I, as the proprietor of my comments, condone Google AI scraping my publicly shared content for their own use, on the condition that they condone scraping of their publicly accessible content including YouTube videos. :P

Thomas Gray@lemmy.dbzer0.com · 1 year ago

Google is going to continue boiling the frog until everyone using gmail, YT, drive, etc… is paying subscriptions for access to these services. It’s going to be interesting to see how much people are willing to pay to hold on to a gmail account they’ve been using for 20 years. I should buy Alphabet stock now.
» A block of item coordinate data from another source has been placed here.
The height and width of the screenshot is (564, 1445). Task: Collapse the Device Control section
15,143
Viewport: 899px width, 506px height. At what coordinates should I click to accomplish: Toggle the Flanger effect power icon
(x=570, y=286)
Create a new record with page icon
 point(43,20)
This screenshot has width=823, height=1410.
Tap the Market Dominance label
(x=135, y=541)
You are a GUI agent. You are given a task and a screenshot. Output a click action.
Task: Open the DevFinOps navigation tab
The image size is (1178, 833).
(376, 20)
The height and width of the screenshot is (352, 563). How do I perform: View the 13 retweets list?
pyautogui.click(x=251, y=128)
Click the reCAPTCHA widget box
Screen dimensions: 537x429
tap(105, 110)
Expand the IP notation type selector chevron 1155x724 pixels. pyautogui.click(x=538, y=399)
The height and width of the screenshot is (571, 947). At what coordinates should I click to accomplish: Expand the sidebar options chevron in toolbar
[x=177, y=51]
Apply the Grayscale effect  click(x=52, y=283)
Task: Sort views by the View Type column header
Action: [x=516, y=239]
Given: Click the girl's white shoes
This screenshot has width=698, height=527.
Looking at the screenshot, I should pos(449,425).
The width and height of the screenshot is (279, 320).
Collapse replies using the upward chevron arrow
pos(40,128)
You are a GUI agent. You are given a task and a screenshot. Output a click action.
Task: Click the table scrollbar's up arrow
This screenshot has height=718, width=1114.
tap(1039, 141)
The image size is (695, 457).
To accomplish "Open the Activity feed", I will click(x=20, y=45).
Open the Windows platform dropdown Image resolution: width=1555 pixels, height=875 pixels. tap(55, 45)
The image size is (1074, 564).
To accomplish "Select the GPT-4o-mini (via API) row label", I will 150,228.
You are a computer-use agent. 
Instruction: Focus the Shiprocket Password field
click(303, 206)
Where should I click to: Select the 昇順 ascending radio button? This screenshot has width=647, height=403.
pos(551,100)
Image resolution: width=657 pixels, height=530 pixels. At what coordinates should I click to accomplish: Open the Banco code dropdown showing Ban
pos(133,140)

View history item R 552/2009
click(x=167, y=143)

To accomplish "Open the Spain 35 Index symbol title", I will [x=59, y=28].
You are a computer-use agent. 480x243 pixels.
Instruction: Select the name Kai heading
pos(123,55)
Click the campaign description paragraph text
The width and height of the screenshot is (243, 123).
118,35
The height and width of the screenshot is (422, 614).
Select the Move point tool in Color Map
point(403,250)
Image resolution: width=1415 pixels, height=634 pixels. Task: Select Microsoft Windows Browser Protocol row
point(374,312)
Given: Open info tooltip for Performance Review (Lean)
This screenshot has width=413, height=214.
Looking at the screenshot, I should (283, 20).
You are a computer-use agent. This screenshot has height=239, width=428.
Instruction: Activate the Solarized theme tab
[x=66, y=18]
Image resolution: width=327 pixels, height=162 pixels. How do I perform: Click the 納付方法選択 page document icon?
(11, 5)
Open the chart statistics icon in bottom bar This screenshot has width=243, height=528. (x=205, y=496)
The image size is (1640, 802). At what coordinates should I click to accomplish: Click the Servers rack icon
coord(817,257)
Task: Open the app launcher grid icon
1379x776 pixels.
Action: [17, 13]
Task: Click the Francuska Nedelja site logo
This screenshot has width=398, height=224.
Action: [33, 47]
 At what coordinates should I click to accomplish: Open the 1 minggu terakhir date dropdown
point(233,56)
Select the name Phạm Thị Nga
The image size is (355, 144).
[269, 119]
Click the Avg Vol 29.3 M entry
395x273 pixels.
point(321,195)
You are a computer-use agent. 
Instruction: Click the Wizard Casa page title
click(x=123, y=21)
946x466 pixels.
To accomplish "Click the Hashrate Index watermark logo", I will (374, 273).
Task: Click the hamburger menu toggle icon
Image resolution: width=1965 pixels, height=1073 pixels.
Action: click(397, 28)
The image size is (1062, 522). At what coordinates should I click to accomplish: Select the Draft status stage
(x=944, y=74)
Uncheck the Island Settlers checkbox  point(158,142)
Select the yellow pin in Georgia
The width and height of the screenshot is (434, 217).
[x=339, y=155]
CreativeTensors@beehaw.org · 1 year ago

I just kind of assumed that they, as well as anyone in the space was doing that already.

Whether that means that we all collectively have ownership over the outputs of these models if they’re trained on content that we produced over the years is another thing. As someone who uses AI tools a fair bit I would be totally fine with generated content being public domain unless a threshold for human intervention is met.

That threshold is where the messy legal work lies.

YuzuDrink@beehaw.org · 1 year ago

Would maybe be funny if a law were passed saying that you could only charge people for access to your AI content if you can prove that their own content wasn’t used to help train the AI…

MJBrune@beehaw.org · 1 year ago

This is absolutely not the case and absolutely illegal. How their lawyers allowed this is insane and some government body needs to smack down Google with a real penalty. Even scraping AGPL’ed code would technically require them to AGPL their entire AI as it should be seen as a derived work in the courts. How could an AI scrape and utilize something, creating works based on the code taken, and not be seen as derived? It’s insane.

abhibeckert@beehaw.org · edit-2 1 year ago

How their lawyers allowed this is insane

I’m pretty sure Google’s legal team knows a thing or two about copyright law. If they think this is fair use, then I’m inclined to believe it might be.

ilmagico@beehaw.org · 1 year ago

they just think they having tons of money to throw at a potential lawsuit means nobody will dare suing them.

Ashley · 1 year ago

Are they wrong?

AndrewZabar@beehaw.org · 1 year ago

It’s that they know that it’s more profitable to seek forgiveness than to ask permission.

Get sued? Hah; okay see you in court in ten years. Meanwhile, profit. They can do it over and over and it will always be beneficial.

There needs to be SEVERE sanctions for these violations. Like in the millions. That’s the only way they’d stop. They just don’t care at all.